1 - Perhaps fodder for future, non-technical blog posts if there is sufficient interest!
2 - Intentionally misspelled to try to give the illusion of SiaO being "jus country"5,6!
3 - Thanks, Sergey and Mike!
4 - An exception to this rule is some specific characters commonly mapped to the same glyph, like U+0020/U+00a0/U+2002/U+2003/U+3000 mapping to the space and U+002d/U+00ad/U+2010/U+2011/U+2012 for the hyphen; in such cases, the mappings will not be considered ambiguous, even though the text mapped may or may not match the original code points that were converted to glyph ID values.
5 - Another intentional misspelling.
6 - Also, an unintentional misuse of the idiom due to lack of knowledge of how to represent it and spell it!

 

This post brought to you by  (U+2012, a.k.a. FIGURE DASH)

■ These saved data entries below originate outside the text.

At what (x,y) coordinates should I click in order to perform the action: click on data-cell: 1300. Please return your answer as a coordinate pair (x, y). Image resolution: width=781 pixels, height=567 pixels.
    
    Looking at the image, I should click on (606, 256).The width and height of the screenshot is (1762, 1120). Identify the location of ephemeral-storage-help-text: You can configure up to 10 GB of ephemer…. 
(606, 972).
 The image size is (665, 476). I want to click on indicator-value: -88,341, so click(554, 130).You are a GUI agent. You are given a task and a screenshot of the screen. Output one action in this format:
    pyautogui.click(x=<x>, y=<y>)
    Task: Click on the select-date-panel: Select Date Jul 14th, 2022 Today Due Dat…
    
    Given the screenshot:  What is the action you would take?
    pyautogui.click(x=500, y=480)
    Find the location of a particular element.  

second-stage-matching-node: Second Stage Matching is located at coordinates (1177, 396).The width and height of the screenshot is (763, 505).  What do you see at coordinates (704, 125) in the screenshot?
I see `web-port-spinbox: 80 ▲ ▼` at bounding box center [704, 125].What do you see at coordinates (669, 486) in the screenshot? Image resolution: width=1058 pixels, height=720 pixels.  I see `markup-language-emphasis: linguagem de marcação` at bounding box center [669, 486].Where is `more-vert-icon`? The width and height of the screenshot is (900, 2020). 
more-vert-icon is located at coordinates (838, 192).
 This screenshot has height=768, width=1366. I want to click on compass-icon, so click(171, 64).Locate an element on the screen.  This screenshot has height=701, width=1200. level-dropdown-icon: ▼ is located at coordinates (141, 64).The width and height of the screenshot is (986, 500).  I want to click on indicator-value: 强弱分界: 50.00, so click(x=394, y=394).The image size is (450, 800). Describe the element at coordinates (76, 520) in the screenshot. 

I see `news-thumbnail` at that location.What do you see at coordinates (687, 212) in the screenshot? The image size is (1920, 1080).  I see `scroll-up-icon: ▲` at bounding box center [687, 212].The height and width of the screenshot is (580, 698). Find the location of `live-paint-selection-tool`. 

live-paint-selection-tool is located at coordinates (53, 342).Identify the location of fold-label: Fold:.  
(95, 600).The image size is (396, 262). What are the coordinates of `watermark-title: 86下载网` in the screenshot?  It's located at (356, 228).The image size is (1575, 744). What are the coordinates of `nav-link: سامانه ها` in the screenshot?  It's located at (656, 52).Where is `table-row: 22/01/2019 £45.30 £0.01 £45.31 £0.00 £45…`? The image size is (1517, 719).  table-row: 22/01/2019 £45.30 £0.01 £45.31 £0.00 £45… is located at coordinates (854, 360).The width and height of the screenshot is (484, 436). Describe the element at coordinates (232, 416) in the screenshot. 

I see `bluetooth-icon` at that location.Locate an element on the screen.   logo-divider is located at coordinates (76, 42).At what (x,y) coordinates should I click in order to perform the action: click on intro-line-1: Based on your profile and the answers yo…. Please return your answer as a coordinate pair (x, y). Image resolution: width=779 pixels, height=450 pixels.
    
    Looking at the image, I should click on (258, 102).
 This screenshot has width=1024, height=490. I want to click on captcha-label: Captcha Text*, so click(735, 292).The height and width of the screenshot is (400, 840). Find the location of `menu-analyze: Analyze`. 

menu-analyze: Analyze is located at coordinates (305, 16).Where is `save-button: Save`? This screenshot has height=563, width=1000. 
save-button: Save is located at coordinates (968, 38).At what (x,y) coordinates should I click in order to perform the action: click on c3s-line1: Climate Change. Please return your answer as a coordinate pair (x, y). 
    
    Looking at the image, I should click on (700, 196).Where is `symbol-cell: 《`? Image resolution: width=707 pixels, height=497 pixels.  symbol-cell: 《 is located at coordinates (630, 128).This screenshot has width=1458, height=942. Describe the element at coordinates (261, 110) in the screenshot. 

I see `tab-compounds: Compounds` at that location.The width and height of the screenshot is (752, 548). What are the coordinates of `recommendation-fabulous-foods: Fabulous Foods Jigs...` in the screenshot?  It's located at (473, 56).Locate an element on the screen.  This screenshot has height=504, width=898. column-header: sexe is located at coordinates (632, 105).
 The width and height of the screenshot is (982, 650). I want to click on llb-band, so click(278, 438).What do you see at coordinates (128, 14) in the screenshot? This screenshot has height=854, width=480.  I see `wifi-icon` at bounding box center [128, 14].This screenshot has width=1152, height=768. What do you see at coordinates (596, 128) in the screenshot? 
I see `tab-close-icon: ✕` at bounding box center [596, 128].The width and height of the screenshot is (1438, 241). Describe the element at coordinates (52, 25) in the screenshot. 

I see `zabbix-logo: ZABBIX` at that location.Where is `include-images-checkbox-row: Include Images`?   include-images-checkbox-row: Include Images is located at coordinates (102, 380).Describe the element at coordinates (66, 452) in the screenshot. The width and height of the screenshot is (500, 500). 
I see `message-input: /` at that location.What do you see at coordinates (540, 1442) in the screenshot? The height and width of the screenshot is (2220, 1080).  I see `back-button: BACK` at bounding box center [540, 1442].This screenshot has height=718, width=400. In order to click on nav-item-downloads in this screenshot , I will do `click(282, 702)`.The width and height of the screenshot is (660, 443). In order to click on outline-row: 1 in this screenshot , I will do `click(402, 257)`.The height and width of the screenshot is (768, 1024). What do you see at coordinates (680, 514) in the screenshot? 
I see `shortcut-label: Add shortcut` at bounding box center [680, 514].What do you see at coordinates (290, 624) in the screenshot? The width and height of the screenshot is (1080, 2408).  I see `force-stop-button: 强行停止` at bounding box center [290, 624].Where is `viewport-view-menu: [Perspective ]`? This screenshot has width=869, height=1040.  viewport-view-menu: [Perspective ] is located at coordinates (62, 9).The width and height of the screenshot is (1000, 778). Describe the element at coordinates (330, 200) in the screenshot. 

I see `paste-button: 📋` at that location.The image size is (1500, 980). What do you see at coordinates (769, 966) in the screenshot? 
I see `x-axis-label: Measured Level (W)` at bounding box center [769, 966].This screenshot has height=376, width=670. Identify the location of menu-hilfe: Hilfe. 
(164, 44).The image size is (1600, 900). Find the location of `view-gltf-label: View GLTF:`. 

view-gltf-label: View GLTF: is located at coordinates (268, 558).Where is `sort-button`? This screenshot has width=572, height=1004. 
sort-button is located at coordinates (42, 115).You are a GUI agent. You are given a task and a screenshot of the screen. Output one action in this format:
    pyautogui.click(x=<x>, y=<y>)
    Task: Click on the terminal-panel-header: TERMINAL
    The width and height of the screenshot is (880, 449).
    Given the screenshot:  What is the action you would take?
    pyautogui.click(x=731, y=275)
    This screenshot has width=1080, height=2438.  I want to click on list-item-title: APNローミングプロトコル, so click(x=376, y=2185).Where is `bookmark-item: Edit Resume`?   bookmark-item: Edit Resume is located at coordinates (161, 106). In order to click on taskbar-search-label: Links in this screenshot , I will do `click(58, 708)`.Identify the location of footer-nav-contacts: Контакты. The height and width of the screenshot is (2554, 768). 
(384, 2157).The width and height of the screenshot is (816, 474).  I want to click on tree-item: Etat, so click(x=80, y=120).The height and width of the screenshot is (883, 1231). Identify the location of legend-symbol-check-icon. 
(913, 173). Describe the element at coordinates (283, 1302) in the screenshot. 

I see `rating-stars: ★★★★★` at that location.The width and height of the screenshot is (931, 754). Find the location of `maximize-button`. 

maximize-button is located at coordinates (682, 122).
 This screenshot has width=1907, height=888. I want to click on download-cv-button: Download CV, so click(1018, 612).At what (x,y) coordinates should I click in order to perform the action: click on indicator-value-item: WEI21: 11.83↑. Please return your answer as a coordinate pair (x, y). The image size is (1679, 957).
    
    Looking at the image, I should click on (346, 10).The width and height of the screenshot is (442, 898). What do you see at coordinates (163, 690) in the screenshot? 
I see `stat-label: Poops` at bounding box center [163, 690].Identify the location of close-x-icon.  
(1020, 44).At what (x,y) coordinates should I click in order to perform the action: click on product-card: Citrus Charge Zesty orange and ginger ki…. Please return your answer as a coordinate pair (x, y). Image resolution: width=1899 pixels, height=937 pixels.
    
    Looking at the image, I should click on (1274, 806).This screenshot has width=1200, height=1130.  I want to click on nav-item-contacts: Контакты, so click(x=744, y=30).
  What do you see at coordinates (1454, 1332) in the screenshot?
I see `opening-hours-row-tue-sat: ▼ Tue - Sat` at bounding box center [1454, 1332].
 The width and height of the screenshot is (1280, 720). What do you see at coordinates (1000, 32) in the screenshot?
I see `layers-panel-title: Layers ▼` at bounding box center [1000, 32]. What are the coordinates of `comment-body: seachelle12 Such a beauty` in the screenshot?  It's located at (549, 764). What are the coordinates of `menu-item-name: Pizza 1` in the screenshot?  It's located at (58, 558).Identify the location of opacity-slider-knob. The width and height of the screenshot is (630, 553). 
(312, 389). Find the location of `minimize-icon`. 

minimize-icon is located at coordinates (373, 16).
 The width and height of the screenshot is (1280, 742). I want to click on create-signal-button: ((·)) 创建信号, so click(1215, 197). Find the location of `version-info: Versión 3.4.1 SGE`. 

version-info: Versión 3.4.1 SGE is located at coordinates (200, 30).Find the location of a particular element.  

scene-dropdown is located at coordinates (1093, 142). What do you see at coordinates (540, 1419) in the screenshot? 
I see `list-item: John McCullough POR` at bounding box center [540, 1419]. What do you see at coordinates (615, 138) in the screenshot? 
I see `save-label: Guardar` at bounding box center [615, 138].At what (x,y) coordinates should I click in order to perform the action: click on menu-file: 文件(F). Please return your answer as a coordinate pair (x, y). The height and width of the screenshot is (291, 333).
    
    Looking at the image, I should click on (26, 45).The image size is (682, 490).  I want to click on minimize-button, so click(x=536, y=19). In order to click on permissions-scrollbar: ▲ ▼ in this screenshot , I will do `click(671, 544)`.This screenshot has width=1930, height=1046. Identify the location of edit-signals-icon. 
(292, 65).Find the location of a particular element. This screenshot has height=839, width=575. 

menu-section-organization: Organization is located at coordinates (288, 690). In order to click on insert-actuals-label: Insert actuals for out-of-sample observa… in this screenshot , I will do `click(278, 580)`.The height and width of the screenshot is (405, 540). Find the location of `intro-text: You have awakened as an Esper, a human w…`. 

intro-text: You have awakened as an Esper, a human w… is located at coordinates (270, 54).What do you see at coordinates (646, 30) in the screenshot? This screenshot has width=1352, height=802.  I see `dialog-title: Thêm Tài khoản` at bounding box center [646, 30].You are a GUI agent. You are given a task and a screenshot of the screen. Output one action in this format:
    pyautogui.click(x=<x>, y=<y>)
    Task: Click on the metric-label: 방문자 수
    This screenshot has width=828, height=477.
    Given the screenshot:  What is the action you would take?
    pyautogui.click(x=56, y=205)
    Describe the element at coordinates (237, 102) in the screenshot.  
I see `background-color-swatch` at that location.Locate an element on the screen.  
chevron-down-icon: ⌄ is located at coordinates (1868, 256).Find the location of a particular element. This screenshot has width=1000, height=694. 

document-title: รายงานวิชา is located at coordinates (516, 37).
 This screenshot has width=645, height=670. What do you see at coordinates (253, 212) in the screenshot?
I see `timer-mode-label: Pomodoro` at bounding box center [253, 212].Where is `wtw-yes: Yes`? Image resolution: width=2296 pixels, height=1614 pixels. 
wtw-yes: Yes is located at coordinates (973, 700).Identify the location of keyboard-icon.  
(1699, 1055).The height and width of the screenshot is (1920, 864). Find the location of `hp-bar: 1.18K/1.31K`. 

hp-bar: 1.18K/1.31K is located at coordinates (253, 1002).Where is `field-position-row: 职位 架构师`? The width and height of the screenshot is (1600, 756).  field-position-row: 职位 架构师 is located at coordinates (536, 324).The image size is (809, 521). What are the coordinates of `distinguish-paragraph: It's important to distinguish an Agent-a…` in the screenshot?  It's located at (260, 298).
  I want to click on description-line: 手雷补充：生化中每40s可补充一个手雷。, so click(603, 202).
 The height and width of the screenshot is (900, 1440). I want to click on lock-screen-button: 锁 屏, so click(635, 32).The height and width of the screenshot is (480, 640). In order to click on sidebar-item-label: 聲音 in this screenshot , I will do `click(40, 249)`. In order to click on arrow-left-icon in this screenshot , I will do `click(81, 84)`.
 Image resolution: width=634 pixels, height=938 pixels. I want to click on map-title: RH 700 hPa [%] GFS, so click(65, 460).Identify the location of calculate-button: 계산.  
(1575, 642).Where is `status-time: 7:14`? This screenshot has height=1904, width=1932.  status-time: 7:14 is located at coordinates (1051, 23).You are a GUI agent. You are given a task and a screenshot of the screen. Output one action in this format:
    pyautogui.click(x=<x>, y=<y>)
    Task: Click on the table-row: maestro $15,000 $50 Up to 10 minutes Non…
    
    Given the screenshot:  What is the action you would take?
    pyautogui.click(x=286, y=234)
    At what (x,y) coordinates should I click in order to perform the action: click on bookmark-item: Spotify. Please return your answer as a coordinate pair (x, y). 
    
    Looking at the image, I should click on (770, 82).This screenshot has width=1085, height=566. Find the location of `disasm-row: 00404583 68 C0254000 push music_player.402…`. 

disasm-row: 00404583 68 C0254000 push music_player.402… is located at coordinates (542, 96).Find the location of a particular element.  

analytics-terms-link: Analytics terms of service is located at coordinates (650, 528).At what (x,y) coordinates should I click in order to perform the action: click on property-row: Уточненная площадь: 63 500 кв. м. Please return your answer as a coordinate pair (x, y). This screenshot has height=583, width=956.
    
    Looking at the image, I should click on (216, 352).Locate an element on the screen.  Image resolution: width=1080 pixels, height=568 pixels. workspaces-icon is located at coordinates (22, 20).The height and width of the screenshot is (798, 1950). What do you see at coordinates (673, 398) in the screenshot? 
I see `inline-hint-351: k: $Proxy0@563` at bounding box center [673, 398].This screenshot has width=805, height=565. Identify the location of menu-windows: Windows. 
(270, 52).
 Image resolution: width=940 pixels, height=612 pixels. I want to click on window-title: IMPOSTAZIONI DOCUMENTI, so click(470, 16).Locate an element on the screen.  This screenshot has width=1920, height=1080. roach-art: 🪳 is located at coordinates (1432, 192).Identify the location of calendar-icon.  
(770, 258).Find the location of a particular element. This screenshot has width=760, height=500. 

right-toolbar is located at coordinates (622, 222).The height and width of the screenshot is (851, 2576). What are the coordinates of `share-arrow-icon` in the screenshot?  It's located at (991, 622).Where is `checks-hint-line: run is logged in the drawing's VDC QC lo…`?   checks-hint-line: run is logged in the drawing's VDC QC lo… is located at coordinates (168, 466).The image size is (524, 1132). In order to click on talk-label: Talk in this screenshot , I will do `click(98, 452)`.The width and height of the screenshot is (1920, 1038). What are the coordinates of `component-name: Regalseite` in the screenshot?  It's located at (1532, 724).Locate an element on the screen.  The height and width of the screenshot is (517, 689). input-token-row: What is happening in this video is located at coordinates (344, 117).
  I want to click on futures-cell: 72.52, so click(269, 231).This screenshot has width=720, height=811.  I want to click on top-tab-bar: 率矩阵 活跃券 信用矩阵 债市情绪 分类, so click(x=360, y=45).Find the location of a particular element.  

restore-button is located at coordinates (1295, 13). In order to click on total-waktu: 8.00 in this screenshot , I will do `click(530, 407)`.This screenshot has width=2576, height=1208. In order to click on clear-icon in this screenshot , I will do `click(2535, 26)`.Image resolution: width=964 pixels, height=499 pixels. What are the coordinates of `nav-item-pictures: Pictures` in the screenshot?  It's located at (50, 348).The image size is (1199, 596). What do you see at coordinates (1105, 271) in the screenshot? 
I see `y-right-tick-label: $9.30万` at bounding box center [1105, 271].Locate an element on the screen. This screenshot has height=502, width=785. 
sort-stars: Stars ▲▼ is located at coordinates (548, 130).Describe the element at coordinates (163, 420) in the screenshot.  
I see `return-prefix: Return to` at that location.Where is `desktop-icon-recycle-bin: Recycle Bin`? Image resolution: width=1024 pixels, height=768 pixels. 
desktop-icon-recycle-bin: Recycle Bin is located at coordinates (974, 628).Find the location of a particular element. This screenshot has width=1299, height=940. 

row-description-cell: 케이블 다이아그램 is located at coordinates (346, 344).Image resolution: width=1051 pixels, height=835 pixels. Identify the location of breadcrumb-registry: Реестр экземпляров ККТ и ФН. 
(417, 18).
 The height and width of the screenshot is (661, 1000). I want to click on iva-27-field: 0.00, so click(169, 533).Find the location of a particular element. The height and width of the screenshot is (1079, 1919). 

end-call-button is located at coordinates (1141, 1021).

# Tihiy on 24 Sep 2007 11:19 AM:

I've managed to solve my task by using GetGlyphIndices on whole Unicode range and reverse-looking up character.

# Michael S. Kaplan on 24 Sep 2007 11:37 AM:

That's cool -- as long as you recognize the similar limitation that "reverse lookup map" will have. But otherwise it is not an unlike solution, at all. :-)

# Mihai on 24 Sep 2007 12:14 PM:

<<I've managed to solve my task by using GetGlyphIndices on whole Unicode range>>

Except that GetGlyphIndices does not work outside BMP, so the Unicode range it is not quite whole :-)

# Mike on 24 Sep 2007 12:59 PM:

I really want to stress that if you are required to get characters back out of a glyph index string your first effort should be to change your design, not to start writing code to do the reverse mapping.  It's completely impossible to do in general because there is a many-to-many mapping between characters and indexes.  You can get it to mostly-sorta-work-on-occasion but it will never be fully reliable.